━━━ Supplied records
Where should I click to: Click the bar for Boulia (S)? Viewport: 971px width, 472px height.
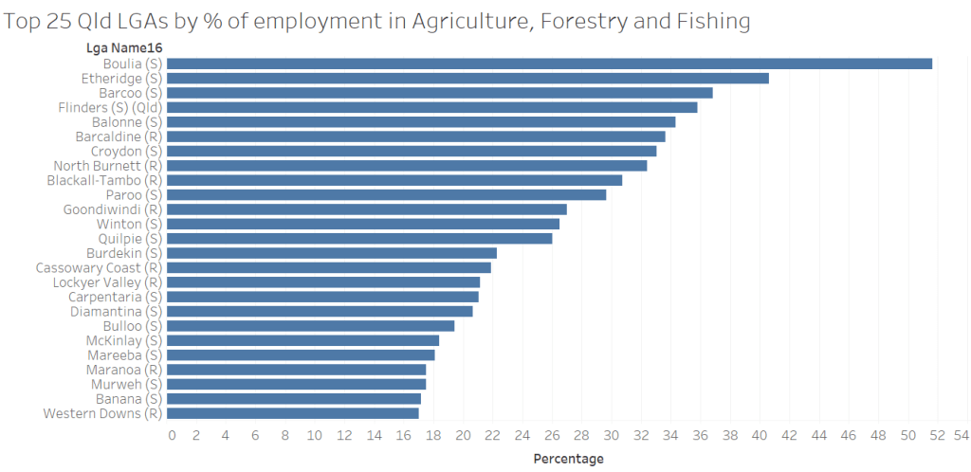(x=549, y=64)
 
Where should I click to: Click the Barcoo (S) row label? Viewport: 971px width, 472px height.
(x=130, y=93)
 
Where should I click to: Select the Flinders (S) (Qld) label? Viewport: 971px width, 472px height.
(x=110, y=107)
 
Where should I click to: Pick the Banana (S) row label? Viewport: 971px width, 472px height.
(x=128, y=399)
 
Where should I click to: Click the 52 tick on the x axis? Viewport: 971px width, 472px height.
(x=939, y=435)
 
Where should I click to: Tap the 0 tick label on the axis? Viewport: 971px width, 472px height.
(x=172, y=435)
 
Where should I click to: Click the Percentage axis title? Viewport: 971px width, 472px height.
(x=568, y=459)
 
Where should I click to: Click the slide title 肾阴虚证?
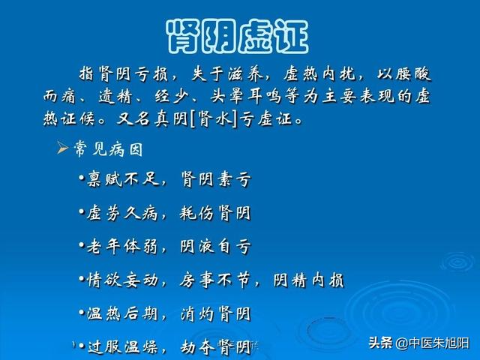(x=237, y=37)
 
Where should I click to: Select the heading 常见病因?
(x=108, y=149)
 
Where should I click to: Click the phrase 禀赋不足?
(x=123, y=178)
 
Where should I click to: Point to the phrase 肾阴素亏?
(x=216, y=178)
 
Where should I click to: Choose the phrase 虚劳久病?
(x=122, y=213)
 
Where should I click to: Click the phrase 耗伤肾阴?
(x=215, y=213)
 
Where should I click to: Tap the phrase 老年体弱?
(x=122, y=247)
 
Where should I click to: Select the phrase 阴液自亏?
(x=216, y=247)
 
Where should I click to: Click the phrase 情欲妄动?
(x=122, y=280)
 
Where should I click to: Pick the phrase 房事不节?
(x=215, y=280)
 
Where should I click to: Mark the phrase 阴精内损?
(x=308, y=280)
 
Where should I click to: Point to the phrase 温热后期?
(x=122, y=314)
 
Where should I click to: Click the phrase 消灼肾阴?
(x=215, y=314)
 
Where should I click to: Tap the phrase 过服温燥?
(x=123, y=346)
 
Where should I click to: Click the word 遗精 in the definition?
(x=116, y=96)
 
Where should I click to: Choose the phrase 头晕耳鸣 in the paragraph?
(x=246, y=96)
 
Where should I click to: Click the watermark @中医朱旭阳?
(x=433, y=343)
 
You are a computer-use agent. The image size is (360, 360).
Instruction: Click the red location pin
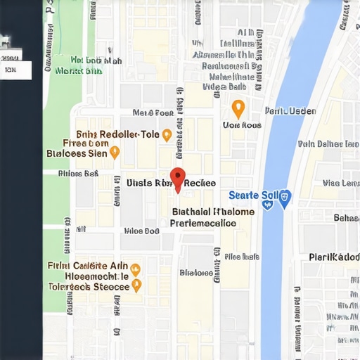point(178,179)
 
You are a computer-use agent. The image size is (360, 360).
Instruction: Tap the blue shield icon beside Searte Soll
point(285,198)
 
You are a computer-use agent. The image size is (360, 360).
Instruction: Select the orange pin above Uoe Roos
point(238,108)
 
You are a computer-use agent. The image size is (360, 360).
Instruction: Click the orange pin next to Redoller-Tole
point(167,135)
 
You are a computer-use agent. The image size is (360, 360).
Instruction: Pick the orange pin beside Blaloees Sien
━━━━━━
Convert the listing into a numbered list, leaving out blank lines and pictures. Begin at the first line of the listing and stop after the line that contains "(x=128, y=399)".

Written solution>
1. Where should I click to: Click the bar for Boulia (S)? Viewport: 971px width, 472px height.
2. (x=549, y=64)
3. Where should I click to: Click the Barcoo (S) row label? Viewport: 971px width, 472px height.
4. (x=130, y=93)
5. Where should I click to: Select the Flinders (S) (Qld) label? Viewport: 971px width, 472px height.
6. (x=110, y=107)
7. Where should I click to: Pick the Banana (S) row label? Viewport: 971px width, 472px height.
8. (x=128, y=399)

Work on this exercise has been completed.